Markaris: Das ist gleichzeitig das Gebäude meines Verlages. Sehen Sie, mein Verleger fand einmal, was ich geschrieben hatte, sei zu kurz. Wir können das Buch nicht verkaufen, rief er. Ich solle mehr schreiben. Also rächte ich mich, indem ich den Mord in den Hinterhof des Cafés verlegte.

STANDARD: Das war für den Erzählband "Der Tod des Odysseus". Haben Sie ihn im Café geschrieben?

Markaris: Nein, so ein moderner Mensch bin ich nicht. Ich schreibe zu Hause, doch nachdem ich den ganzen Tag gearbeitet habe, muss ich abends die Wohnung verlassen. Oft komme ich hierher, im Winter habe ich meinen Stammtisch gleich links am Eingang, im Sommer sitze ich auf der Terrasse unter dem Sonnenschirm links auf der Bank.

STANDARD: Da können Sie den Verfall des Gebäudes gegenüber beobachten, nur noch die Außenmauern stehen, von einigen Stahlträgern zusammengehalten. Ein Sinnbild für das ganze Land?

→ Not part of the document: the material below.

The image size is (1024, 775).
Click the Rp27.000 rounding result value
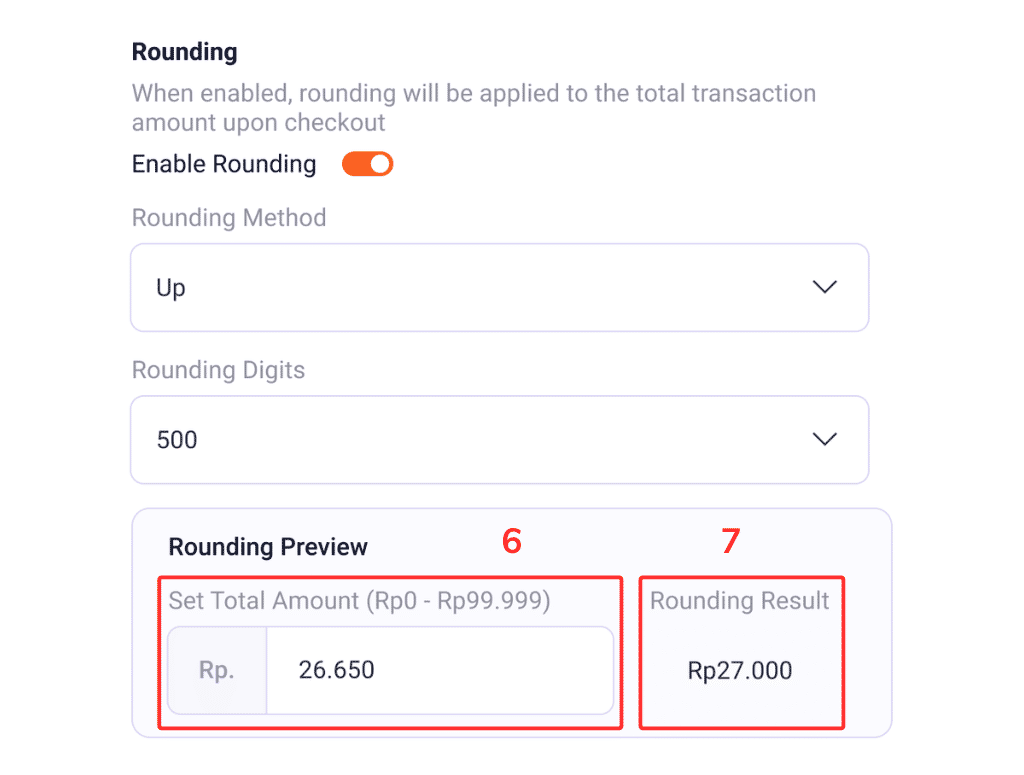(740, 671)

Markaris: Eine Katastrophe, dass sich die Stadt darum nicht kümmert! Das Gebäude gehört ihr, sie hat die Fassade erhalten, weil das Gebäude denkmalgeschützt ist, das Innere wurde vor Jahren entkernt. Seitdem verfällt das Haus.

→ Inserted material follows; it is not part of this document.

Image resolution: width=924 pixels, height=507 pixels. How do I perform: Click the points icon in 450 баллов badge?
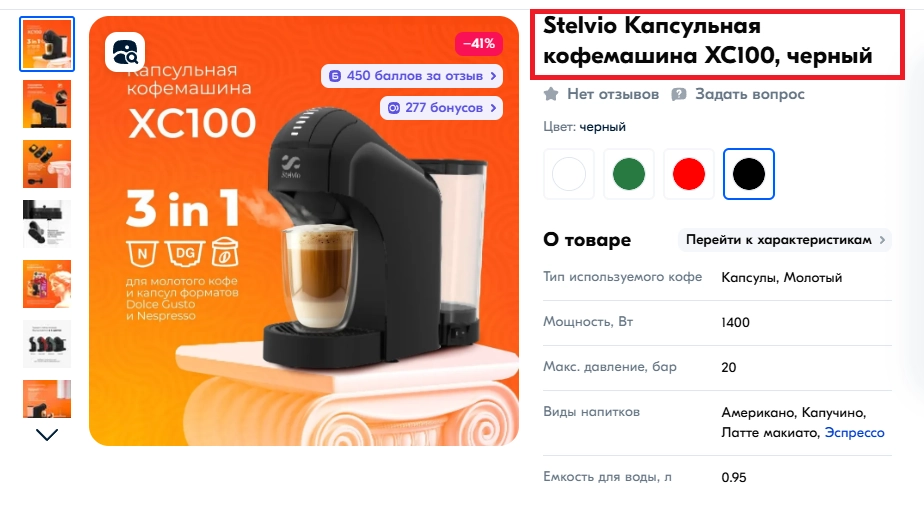click(335, 76)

STANDARD: Urteilt da der Ausländer, als den Sie sich einmal bezeichnet haben?

Markaris: Nein, nicht mehr. Ich bin ein griechischer Autor, schreibe Romane, die in Athen spielen, wohne mit meiner griechischen Kommissarfamilie zusammen.

STANDARD: Die Bücher um den Polizisten Kostas Charitos sind enorm erfolgreich. Gerade ist der neue Band "Offshore" erschienen. Charitos nennt Athen seine Heimat, Sie jedoch nicht.

Markaris: Ich habe ein Problem mit dem Wort. Wo ist meine Heimat? In Istanbul bin ich aufgewachsen, dort habe ich am österreichischen Gymnasium Matura gemacht.

STANDARD: Weil Ihre Familie nicht türkisch war, musste sie letztlich das Land verlassen.

Markaris: Die Türkei ist wegen des furchtbaren Nationalismus nicht meine Heimat geworden. Griechenland ist meine sprachliche Heimat, ansonsten habe ich nichts miterlebt, was das Land ausmacht. Nicht die deutsche Besatzungszeit, nicht den Bürgerkrieg. Ich kann mich nicht hinsetzen und behaupten, ich sei ein Grieche wie die anderen. Mir fehlen bestimmte kollektive Erfahrungen.

STANDARD: Warum haben Sie sich dann für Athen entschieden?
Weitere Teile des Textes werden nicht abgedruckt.